**TASK TO COMPLETE:** Which lines in the records below contain the word "Where", counting only matches with the same capitalization? Pick out each of those lines and copy it.

**PROVIDED ENTRIES:**
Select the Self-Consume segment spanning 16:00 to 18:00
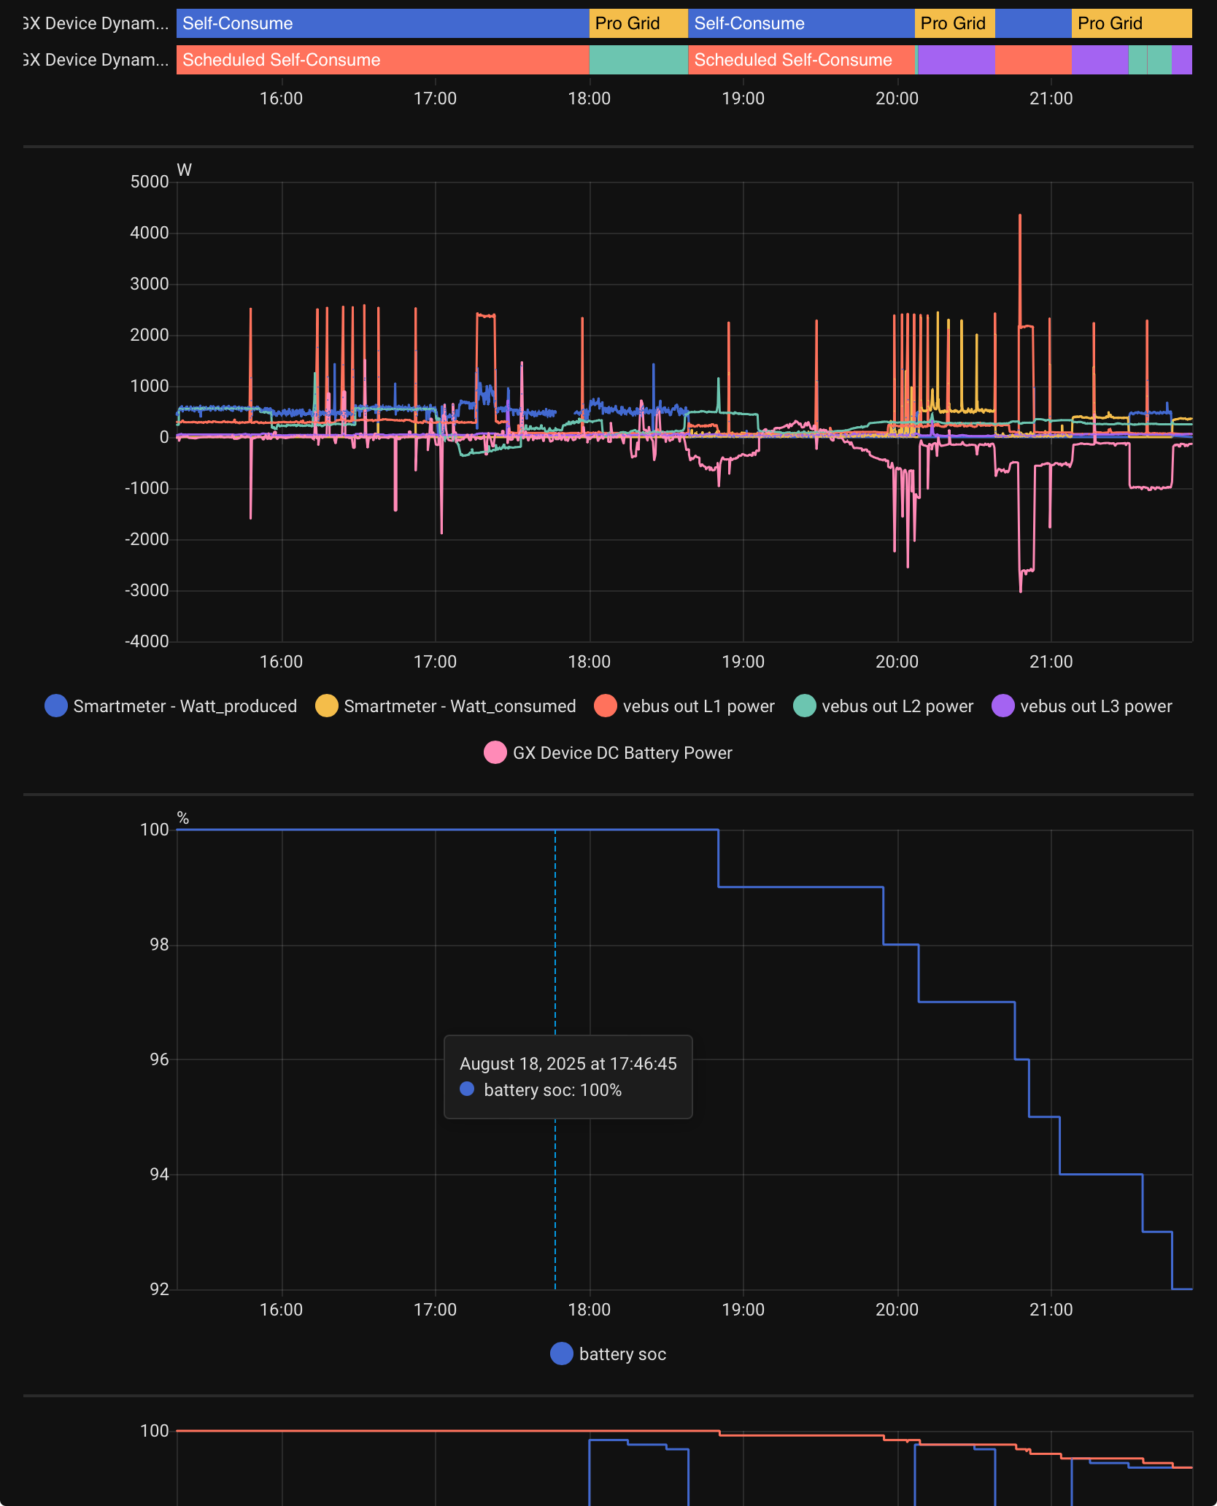tap(382, 23)
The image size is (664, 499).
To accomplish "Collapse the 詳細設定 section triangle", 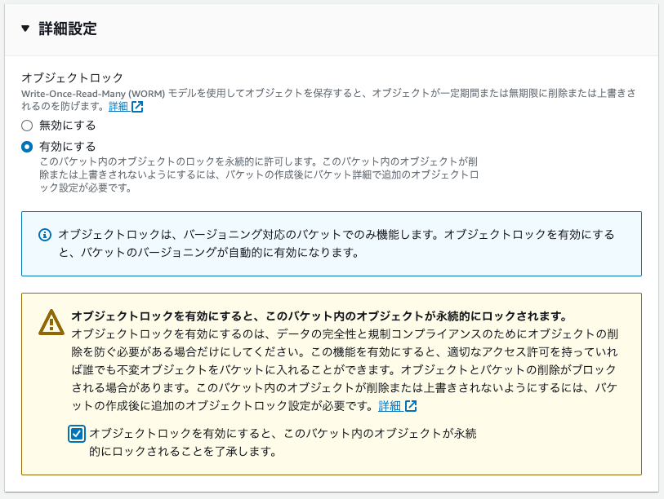I will pyautogui.click(x=25, y=29).
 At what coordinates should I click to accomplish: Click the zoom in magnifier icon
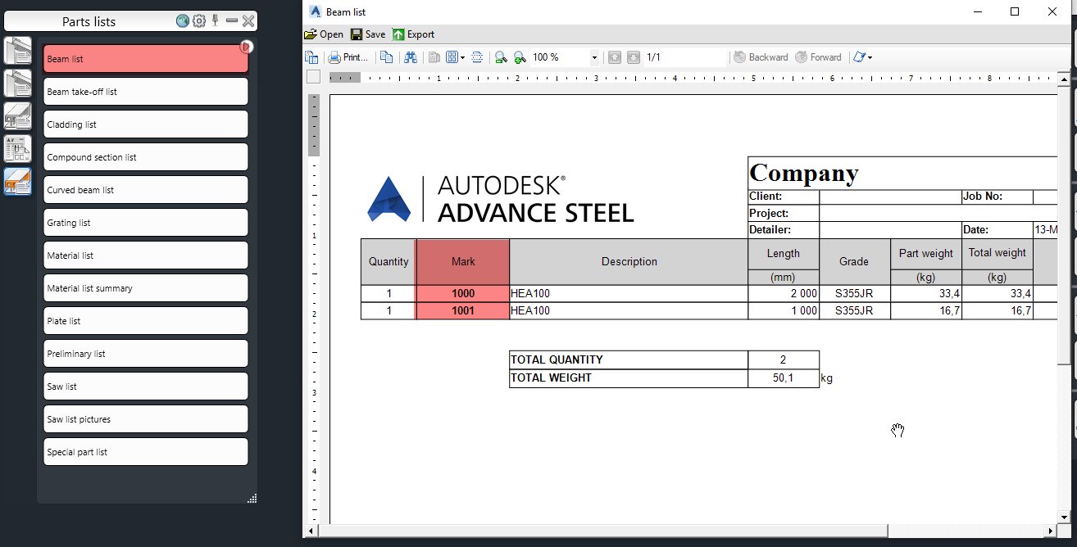(x=520, y=57)
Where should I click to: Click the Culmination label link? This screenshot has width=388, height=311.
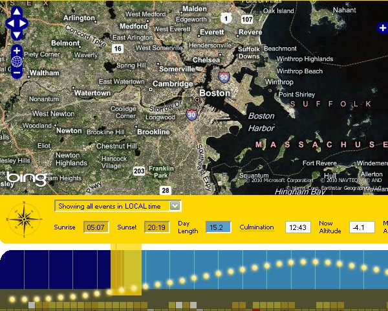coord(257,227)
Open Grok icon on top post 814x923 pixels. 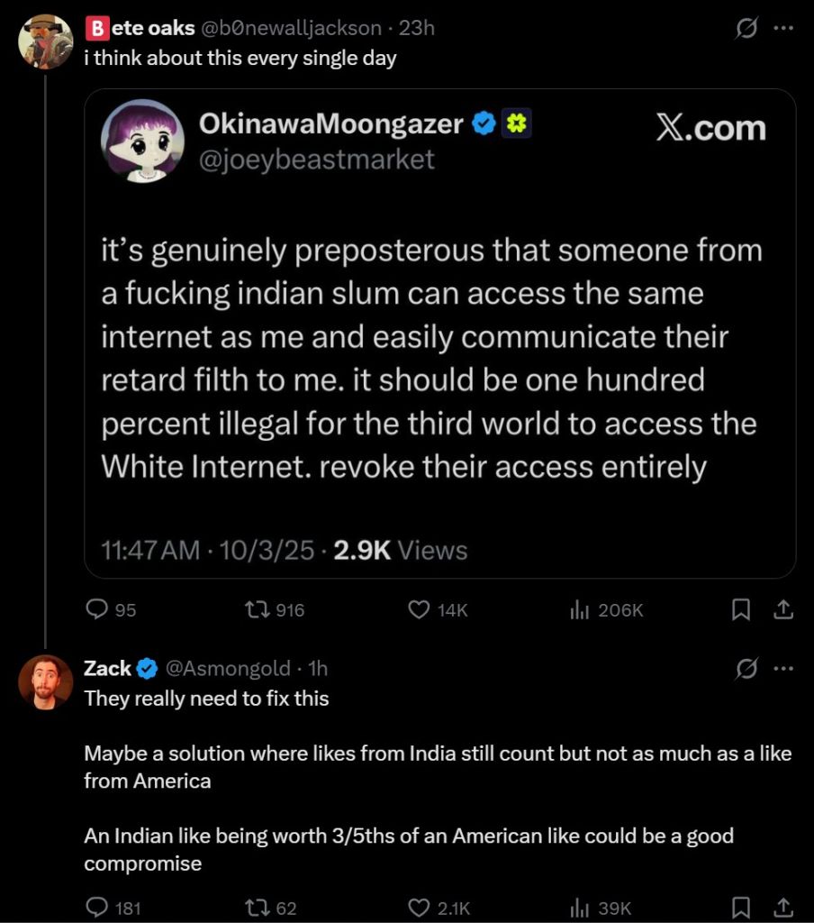tap(746, 29)
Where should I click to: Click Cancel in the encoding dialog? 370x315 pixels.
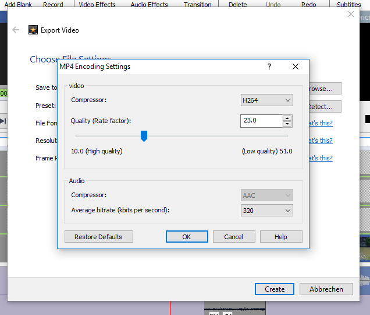point(234,237)
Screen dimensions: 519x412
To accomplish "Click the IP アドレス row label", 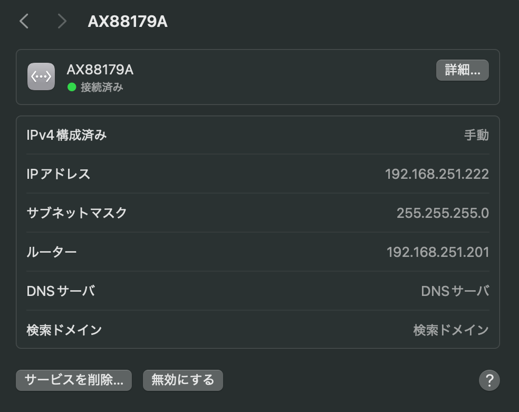I will tap(58, 174).
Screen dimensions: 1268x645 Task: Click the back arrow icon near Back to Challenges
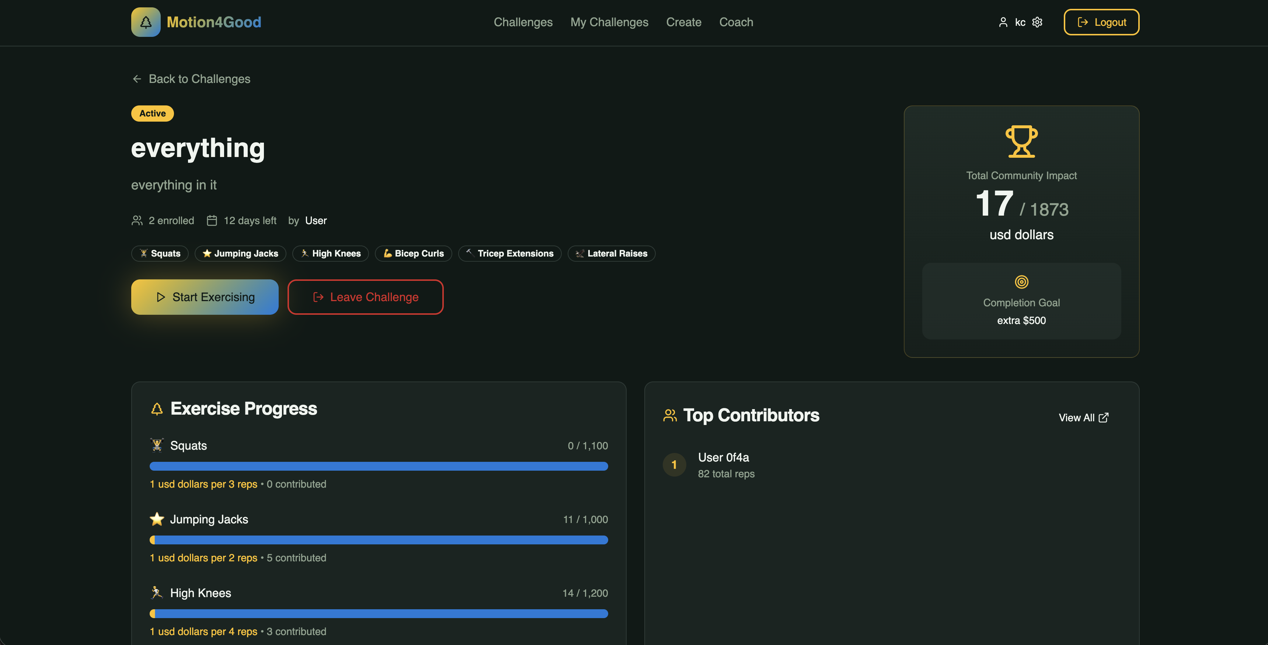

**TASK ANSWER:**
Where should I click to: Click the Culmination label link? This screenshot has width=388, height=311.
Where should I click to: Click Cancel in the encoding dialog? 370x315 pixels.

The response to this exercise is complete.